Last month, the Met Opera achieved a deal with both the American Federation of Musicians and the American Guild of Musicians just before the Met would open for the fall season. What made this story particularly the Times account of it stick out to me was that the terms of the deal weren’t made public. The Times pointed out this peculiarity since previous rounds of negotiations ended with a public result. The implied reason for the silence is that letting out the deal might further highlight the overall financial instability of the Met Opera.
This story pulls at a lot of my loosely connected passions of the south, video games, and a labor dispute. The Nashville, Tennessee chapter of the American Federation of Musicians (Local 257) expressed frustration over Tennessee allocating $5 million in tax rebates to try and lure video game developers to their state. The issue brought up by the local union is that these companies are going around them and instead finding cheaper non-union label to produce music for their video games.

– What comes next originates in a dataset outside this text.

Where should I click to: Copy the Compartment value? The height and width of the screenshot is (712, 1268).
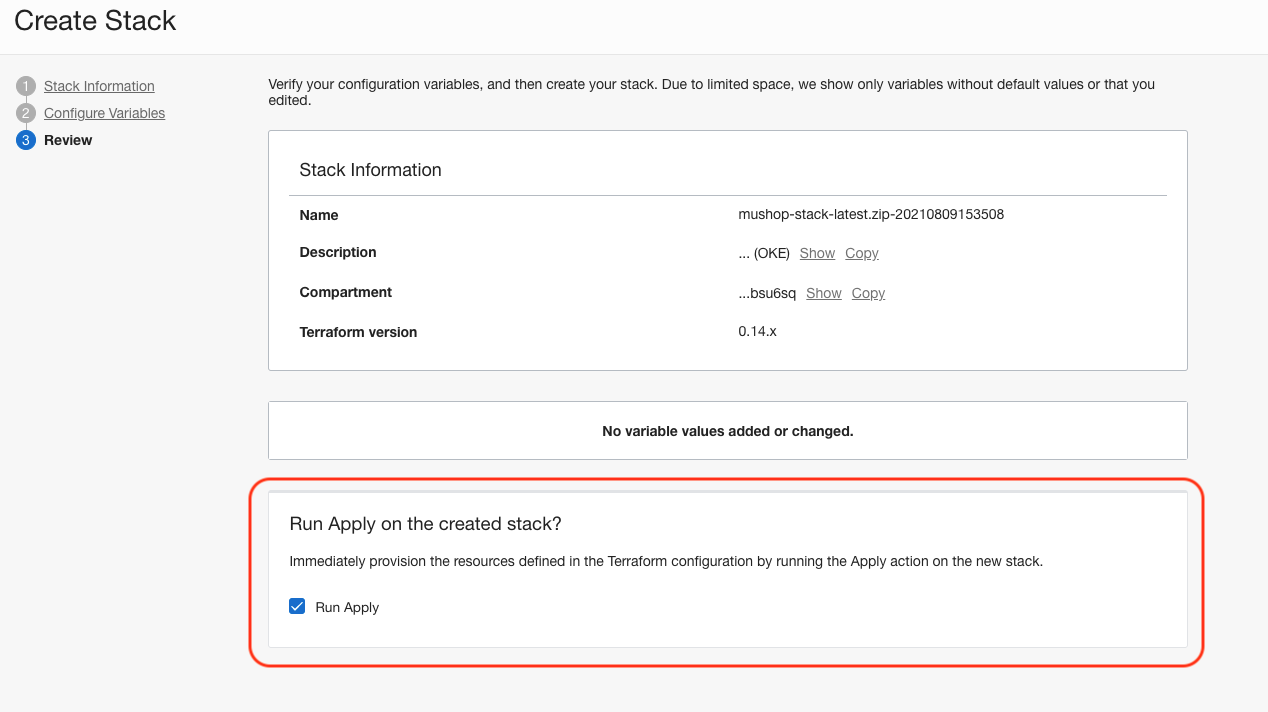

The most telling section of the story to me to me was right here:
The typical union musician gets about $125 per hour in pay and benefits for a session, but non-union musicians get about $75 without contributions to their health or retirement.
The fact that Tennessee is a right-to-work state only further empowers these video game developers to find non-unionized labor.
The story felt extremely poignant to me right now as the video game industry is seeing increased mobilization around unionization through the organization Game Workers Unite
This is just a nice little story about a few members of the American Federation of Musicians Local 660 in Centre County, Pennsylvania staking it out on their own playing local farmers markets and community events. RIYL: Farmer’s Markets, retirement, and pre-rock music.